** EXTRACTED ENTRIES follows **

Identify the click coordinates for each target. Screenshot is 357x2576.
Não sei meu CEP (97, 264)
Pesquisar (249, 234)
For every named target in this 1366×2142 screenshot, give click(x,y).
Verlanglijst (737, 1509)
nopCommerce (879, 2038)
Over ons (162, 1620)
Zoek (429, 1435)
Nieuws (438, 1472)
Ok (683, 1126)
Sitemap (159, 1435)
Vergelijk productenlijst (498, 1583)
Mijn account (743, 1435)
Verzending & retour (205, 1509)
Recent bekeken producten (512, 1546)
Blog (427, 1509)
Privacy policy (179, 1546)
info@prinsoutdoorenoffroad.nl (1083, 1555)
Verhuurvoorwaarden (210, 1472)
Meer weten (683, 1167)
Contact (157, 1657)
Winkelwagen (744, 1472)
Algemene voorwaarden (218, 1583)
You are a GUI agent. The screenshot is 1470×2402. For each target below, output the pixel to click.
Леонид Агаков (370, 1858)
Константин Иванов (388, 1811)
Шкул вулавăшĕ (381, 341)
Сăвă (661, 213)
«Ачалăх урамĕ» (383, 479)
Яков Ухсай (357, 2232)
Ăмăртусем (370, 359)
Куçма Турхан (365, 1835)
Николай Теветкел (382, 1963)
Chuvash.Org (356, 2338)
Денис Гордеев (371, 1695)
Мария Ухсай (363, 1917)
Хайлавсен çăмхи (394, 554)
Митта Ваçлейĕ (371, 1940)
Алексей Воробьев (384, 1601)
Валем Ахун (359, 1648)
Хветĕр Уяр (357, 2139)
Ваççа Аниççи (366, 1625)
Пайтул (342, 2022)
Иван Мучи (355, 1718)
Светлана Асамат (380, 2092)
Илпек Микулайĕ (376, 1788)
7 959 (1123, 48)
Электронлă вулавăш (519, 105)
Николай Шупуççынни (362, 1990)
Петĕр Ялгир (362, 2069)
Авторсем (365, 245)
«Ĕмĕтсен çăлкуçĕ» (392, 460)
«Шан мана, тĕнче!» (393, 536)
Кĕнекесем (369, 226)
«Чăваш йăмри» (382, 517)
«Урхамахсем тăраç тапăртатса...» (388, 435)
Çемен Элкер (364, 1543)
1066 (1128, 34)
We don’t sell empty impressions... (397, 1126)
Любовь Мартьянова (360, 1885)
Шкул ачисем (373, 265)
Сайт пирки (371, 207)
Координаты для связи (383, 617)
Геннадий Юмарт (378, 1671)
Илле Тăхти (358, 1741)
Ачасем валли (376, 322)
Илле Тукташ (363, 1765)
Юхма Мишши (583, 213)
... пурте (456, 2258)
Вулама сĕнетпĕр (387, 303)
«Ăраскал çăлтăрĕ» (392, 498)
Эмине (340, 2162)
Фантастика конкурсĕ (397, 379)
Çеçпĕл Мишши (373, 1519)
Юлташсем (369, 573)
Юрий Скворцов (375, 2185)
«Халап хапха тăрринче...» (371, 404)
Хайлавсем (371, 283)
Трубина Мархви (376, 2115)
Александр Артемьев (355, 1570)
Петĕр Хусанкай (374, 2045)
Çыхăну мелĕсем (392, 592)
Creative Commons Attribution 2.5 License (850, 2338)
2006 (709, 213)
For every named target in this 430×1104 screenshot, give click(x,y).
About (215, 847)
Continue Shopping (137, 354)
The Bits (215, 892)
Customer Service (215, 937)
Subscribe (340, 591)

** End of EXTRACTED ENTRIES **

Among the entries above, determine how many lines hold the string "named" and report that number alone.

2